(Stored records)

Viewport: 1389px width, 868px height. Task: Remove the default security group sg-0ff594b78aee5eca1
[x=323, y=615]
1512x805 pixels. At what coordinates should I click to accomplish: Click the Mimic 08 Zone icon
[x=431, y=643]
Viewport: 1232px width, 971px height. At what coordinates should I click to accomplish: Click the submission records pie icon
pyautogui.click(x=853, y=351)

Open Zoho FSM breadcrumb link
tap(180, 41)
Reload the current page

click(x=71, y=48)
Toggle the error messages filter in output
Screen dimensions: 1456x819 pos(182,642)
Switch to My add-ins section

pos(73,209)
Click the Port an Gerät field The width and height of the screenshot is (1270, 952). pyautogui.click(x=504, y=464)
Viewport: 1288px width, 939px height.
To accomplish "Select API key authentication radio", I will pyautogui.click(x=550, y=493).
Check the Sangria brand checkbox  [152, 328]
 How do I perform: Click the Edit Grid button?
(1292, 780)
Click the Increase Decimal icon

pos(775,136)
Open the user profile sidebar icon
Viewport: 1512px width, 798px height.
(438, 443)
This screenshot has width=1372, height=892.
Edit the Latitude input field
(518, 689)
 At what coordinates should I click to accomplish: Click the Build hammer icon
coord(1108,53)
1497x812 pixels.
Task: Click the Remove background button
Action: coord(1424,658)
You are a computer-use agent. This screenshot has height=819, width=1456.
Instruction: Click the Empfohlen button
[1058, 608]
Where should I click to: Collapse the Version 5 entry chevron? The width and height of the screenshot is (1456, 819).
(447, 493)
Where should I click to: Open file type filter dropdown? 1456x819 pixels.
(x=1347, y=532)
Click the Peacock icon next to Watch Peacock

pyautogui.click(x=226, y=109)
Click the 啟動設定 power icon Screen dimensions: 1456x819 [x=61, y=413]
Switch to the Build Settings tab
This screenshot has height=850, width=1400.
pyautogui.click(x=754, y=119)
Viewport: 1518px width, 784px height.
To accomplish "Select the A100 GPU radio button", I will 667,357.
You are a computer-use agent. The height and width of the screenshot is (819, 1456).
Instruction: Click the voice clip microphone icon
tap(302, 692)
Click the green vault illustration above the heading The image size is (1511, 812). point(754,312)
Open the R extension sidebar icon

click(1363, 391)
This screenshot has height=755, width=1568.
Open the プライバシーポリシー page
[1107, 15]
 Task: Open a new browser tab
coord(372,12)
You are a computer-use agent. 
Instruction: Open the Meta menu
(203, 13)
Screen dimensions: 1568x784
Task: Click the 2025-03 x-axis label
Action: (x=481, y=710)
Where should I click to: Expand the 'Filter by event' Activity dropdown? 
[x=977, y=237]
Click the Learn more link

- [Exercise requirements]
Each line from the one that contains "Edit the Latitude input field" through the end of the records must be repeated exactly. No other line belongs in the answer.

- [Answer box]
Edit the Latitude input field
(518, 689)
 At what coordinates should I click to accomplish: Click the Build hammer icon
coord(1108,53)
1497x812 pixels.
Task: Click the Remove background button
Action: coord(1424,658)
You are a computer-use agent. This screenshot has height=819, width=1456.
Instruction: Click the Empfohlen button
[1058, 608]
Where should I click to: Collapse the Version 5 entry chevron? The width and height of the screenshot is (1456, 819).
(447, 493)
Where should I click to: Open file type filter dropdown? 1456x819 pixels.
(x=1347, y=532)
Click the Peacock icon next to Watch Peacock

pyautogui.click(x=226, y=109)
Click the 啟動設定 power icon Screen dimensions: 1456x819 [x=61, y=413]
Switch to the Build Settings tab
This screenshot has height=850, width=1400.
pyautogui.click(x=754, y=119)
Viewport: 1518px width, 784px height.
To accomplish "Select the A100 GPU radio button", I will 667,357.
You are a computer-use agent. The height and width of the screenshot is (819, 1456).
Instruction: Click the voice clip microphone icon
tap(302, 692)
Click the green vault illustration above the heading The image size is (1511, 812). point(754,312)
Open the R extension sidebar icon

click(1363, 391)
This screenshot has height=755, width=1568.
Open the プライバシーポリシー page
[1107, 15]
 Task: Open a new browser tab
coord(372,12)
You are a computer-use agent. 
Instruction: Open the Meta menu
(203, 13)
Screen dimensions: 1568x784
Task: Click the 2025-03 x-axis label
Action: (x=481, y=710)
Where should I click to: Expand the 'Filter by event' Activity dropdown? 
[x=977, y=237]
Click the Learn more link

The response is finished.